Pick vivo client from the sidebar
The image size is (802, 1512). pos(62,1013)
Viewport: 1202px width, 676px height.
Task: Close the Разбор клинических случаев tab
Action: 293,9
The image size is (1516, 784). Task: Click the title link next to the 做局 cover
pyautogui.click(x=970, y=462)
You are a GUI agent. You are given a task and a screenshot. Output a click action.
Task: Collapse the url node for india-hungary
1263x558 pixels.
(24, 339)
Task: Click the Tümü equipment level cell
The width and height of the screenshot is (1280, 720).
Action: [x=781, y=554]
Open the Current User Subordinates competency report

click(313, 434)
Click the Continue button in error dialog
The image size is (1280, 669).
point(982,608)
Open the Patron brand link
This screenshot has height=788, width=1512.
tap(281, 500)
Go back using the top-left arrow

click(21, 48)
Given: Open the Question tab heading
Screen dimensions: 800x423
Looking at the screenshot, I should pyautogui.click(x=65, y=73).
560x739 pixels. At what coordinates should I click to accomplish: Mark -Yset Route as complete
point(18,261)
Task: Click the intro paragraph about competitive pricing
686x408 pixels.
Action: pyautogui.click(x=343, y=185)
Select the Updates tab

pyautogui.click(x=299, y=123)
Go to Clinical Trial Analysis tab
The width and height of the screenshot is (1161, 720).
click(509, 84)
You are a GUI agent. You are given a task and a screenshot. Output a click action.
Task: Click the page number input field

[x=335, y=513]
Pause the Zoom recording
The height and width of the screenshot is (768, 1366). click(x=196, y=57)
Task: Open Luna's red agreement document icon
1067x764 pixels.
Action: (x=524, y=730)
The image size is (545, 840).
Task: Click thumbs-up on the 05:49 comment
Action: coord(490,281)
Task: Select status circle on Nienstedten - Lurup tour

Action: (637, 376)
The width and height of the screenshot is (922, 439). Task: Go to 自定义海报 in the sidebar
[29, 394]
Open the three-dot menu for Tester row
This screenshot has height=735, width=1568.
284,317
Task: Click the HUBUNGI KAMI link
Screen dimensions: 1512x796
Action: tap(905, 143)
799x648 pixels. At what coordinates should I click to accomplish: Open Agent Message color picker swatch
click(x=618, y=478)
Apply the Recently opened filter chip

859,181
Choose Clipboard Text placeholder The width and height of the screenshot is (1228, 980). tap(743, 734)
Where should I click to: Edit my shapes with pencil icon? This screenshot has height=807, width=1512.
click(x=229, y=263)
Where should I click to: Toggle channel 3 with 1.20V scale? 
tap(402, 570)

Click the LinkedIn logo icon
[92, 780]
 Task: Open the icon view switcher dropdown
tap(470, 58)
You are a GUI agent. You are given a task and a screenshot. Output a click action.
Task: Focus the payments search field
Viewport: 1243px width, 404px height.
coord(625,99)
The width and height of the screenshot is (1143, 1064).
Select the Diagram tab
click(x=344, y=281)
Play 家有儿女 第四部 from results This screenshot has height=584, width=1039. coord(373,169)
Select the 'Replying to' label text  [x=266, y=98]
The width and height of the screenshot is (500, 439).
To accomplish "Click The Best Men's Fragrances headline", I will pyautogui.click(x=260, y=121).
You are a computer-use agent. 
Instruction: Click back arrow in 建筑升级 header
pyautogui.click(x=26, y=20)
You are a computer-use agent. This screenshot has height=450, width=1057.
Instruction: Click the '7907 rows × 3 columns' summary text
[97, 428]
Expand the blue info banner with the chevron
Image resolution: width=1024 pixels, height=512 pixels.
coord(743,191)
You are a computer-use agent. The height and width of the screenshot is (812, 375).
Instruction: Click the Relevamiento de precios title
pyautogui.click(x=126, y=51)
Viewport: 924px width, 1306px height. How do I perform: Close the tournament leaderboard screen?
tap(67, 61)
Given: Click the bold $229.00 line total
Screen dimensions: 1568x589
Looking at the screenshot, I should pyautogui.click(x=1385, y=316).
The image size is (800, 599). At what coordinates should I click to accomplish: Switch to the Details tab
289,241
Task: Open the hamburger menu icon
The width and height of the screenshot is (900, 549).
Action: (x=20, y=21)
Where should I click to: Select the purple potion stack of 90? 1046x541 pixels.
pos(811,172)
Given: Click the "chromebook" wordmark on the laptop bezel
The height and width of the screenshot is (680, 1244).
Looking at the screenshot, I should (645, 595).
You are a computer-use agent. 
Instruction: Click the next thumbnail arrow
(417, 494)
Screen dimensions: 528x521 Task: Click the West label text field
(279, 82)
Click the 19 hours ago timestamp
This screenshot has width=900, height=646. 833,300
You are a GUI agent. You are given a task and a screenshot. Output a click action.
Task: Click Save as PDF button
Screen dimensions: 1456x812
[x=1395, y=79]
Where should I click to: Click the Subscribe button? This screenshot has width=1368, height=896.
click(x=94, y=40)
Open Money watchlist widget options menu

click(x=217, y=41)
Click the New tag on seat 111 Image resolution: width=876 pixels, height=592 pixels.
----------------------------------------
- **Your objective**
What lines in the data include the string "computer"? Copy each one.

- **Reply**
You are a computer-use agent. 
You are a computer-use agent. This screenshot has height=450, width=1057.
You are a computer-use agent. The height and width of the screenshot is (812, 375).
You are a computer-use agent. 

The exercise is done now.